Last October, when the SEMC team was here, we built houses despite the fact that the area was trapped under a tropical storm that brought 4 feet of rain over 11 days. I remember standing on the cobble-stoned roadway, at the top of one of many mountainside rises. I remember watching the water stream between our legs, under our vehicles and down the hill. I remember saying, "I wonder where all this water ends up, it's got to stop somewhere."

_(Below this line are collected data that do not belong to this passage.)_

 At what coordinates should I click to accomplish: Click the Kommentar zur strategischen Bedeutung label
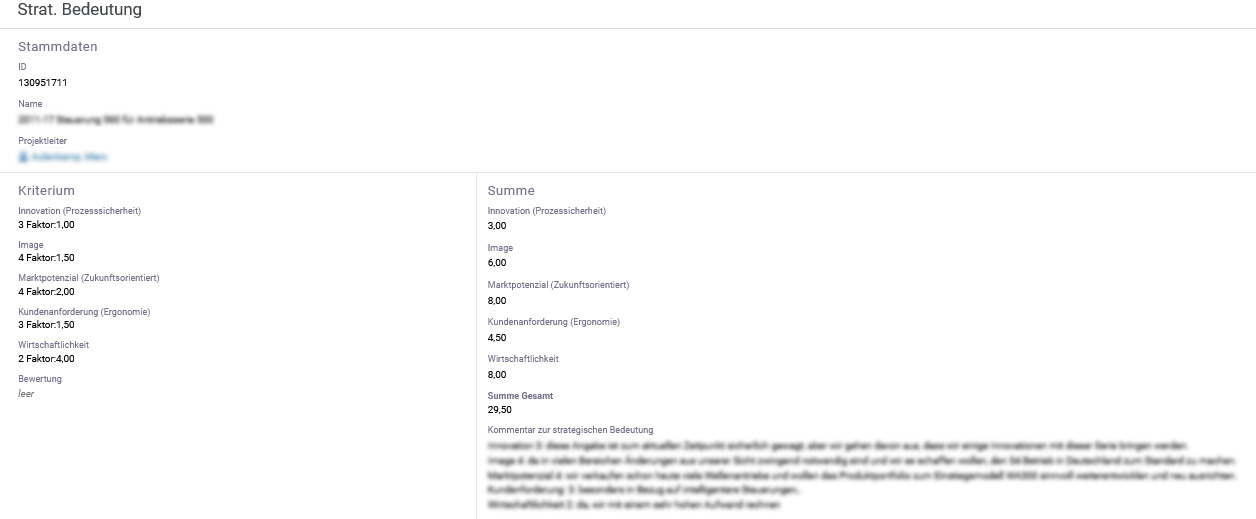coord(570,430)
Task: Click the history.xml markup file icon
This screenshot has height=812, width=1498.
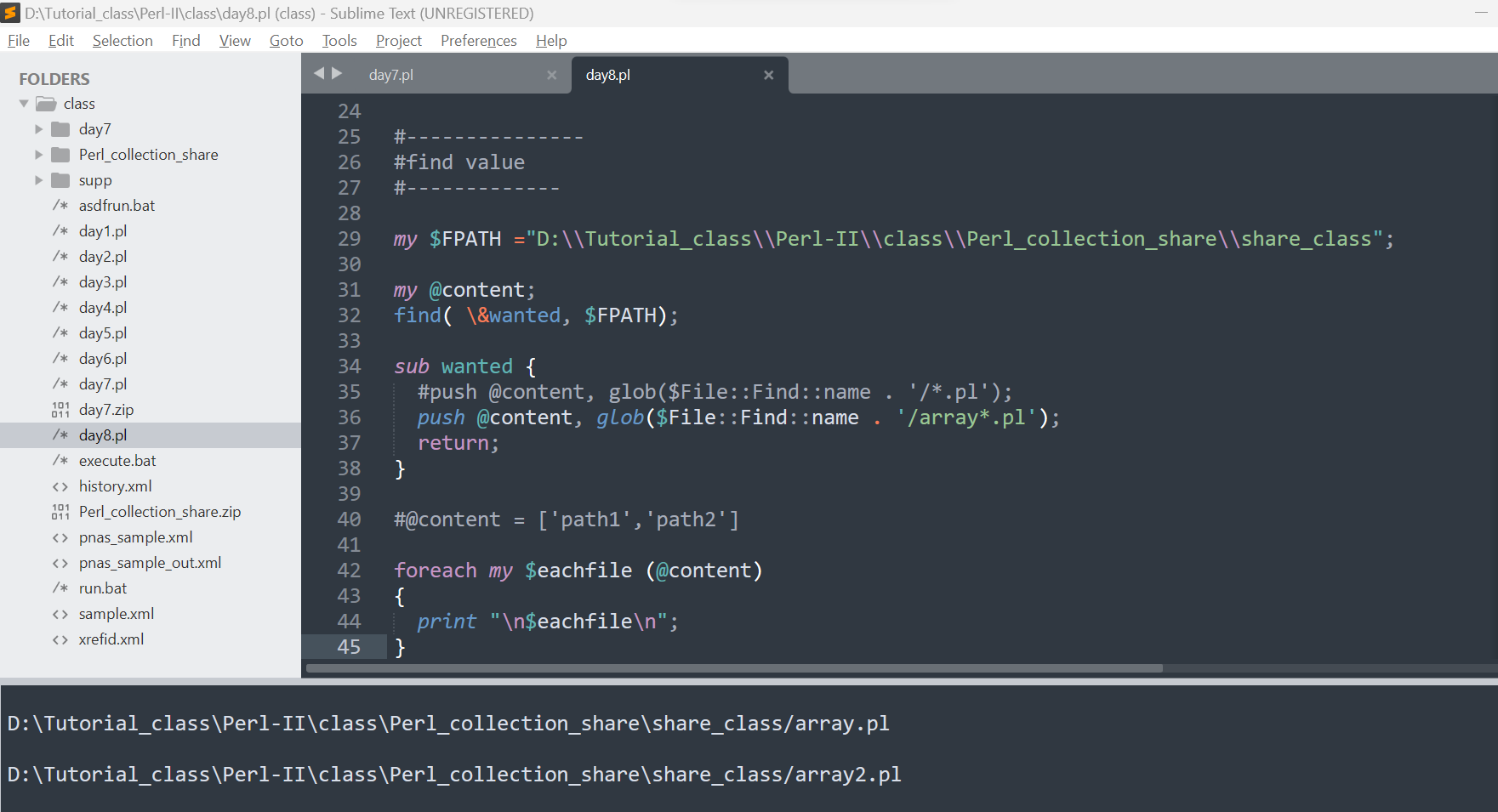Action: tap(60, 486)
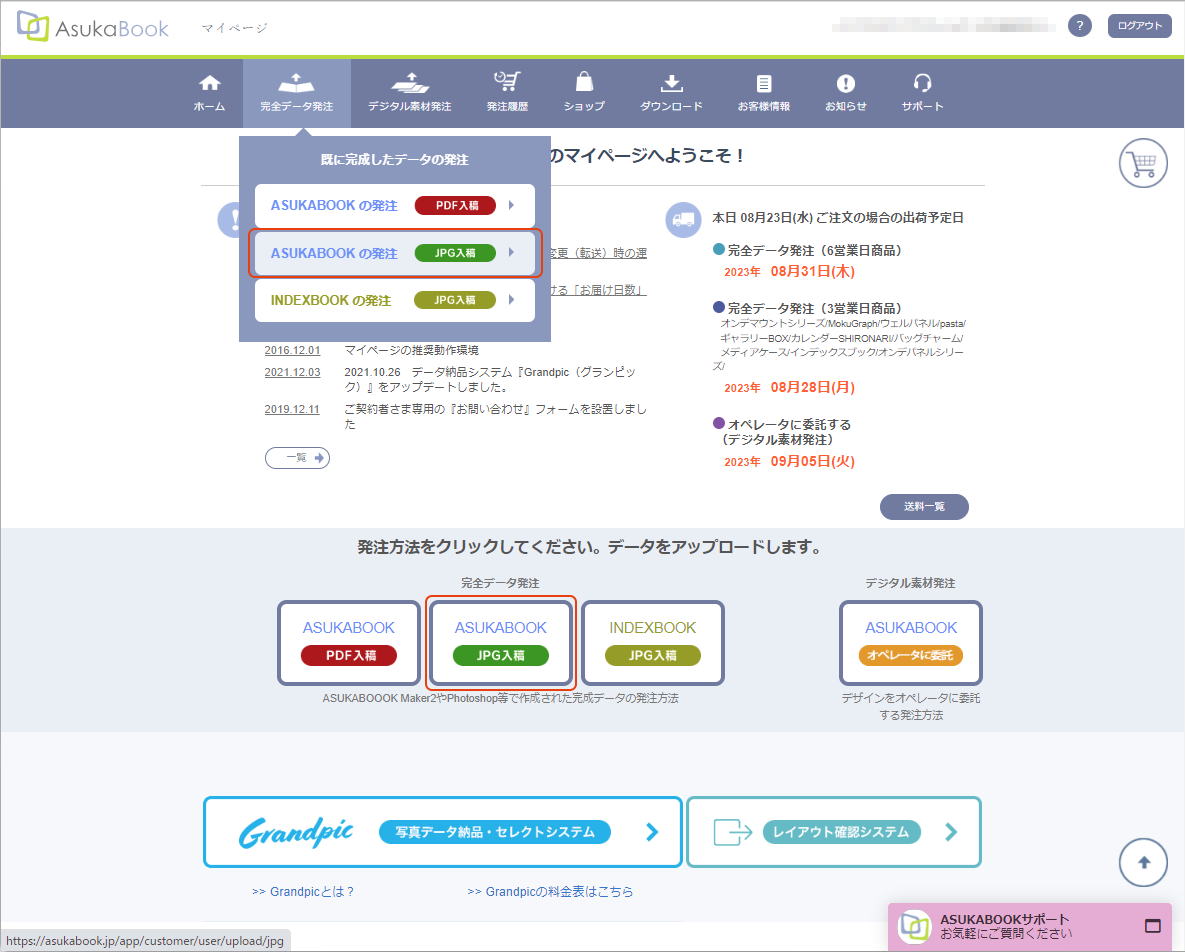
Task: Select ASUKABOOK JPG入稿 in dropdown menu
Action: coord(395,253)
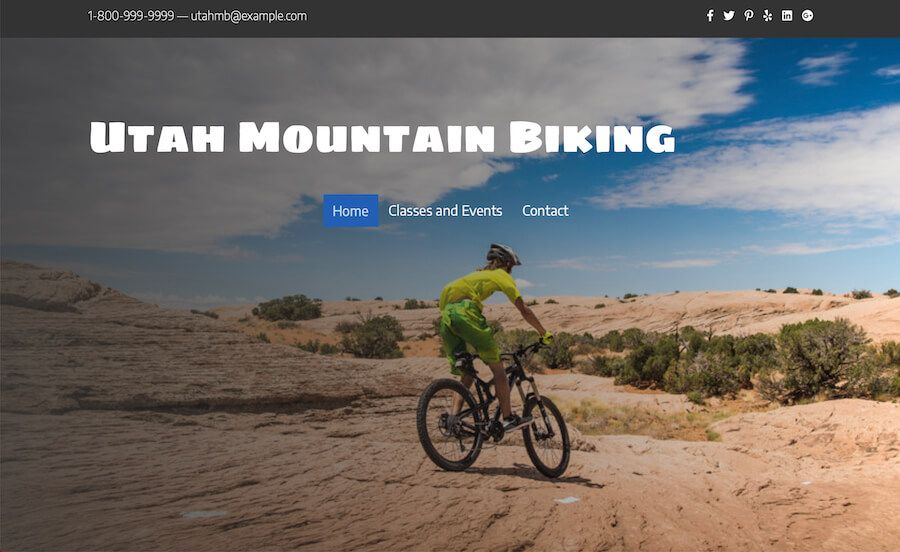Click the dash between phone and email
This screenshot has height=552, width=900.
[x=183, y=16]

Today, we found one of the places that the rain accumulates. In rainy season it can be manageable, but in a relentless torrent of rain, like the one last October (by the way it hasn't rained since) there is no escape. The river that flows through this small community of 727 people, fills up to overflowing, washing away fields, homes, livestock and crops. But that's just the water from below. From above, higher in the mountain range the Hydro company releases water from it's dam during storms in order to control it's production. Sometimes they warn the village sometimes they forget. The flooding from below and from above create further instability in an already fragile community. (The picture on the left, shows the inside of the home on the adjacent property, the bright dots are holes in the wall; the family sleeps on empty rice bags which are laid on a frame of old wood and rope.)
Therefore, to be able to build the first new, stable house in this community meant a time of rejoicing for many, a time of gratitude from a family, a time of blessing for our team, and a time of sober realization for me: awestruck by the thought that maybe God heard my question that day six months ago and today showed me that we could be part of the answer.